TEXT SHOWN: Begin
I like the encoding approach of Base64 MIME (4 6-bit bytes <==> 3 8-bit bytes), but the choice of mapping was arrived at with little consideration for its precursors or normal human expectations (yes, I realize it was written largely for the benefit of machines).

See Base64 for an explanation of the actual spec.

Tuesday, March 16, 2010

A Stream of Identities

"Semiotic individuation continues all through life, and the experience that many elderly persons have of being, in some strange sense, another person now than they were in their younger days is not wholly unfounded. We must reject the popular idea of identity as being connected to a particular biological entity or body, and learn to see identity rather as a temporary nodal point along a process that each of us is ceaselessly engaged in -- a process of identity formation and change that does not end until death. It is, in other words, not in the heritable endowment of genetic singularity that identity is to be found, but rather in the lifelong attempt to adjust our personal development to our own unique needs and experiences -- often in spite of the genetically caused defects we might have to overcome."
-- Jesper Hoffmeyer from Biosemiotics: An Examination into the Life of Signs and the Signs of Life (2009, Scranton University Press)
TEXT SHOWN: End
PROVIDED INFORMATION: Begin
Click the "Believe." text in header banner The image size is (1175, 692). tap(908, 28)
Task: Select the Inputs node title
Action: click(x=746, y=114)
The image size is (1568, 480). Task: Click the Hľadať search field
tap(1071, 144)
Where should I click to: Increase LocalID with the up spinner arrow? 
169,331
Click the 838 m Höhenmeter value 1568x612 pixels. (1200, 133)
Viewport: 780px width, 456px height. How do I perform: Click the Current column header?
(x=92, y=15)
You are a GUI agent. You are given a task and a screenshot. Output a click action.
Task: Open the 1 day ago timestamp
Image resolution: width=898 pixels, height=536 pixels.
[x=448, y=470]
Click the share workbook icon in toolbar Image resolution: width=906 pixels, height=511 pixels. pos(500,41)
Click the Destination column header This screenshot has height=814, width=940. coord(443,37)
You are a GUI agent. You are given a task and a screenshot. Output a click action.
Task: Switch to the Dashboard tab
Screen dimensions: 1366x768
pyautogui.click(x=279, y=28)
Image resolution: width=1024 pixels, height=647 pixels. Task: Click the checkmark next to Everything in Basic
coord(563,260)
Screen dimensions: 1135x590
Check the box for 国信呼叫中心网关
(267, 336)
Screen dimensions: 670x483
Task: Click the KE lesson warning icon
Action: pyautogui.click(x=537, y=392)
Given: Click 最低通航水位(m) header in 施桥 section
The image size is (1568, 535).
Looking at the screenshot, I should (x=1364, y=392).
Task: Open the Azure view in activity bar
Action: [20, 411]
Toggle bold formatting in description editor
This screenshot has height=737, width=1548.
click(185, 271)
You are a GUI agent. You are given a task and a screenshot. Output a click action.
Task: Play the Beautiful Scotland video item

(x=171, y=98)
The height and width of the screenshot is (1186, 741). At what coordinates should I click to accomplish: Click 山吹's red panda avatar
PROVIDED INFORMATION: End
REQUIRED TASKS
1: According to the quotation in the text, until when does the process of identity formation and change continue?
2: Write out the text from "I like the encoding" up to and including "the actual spec.", swapping "machines" for "computers".
3: Shorten the paragraph of the text that begins "Semiotic individuation continues all through life" and keep its main points.

PROBLEM SOLUTIONS
1: It continues until death.

2:
I like the encoding approach of Base64 MIME (4 6-bit bytes <==> 3 8-bit bytes), but the choice of mapping was arrived at with little consideration for its precursors or normal human expectations (yes, I realize it was written largely for the benefit of computers).

See Base64 for an explanation of the actual spec.

3: Semiotic individuation goes on throughout life, so elderly people who feel they are somehow different from their younger selves are not entirely wrong. Identity should not be tied to a particular body. It is a temporary nodal point in a lifelong process of identity formation and change that ends only at death. Identity lies not in genetic singularity but in the ongoing effort to fit our personal development to our own unique needs and experiences, often despite genetic defects we must overcome.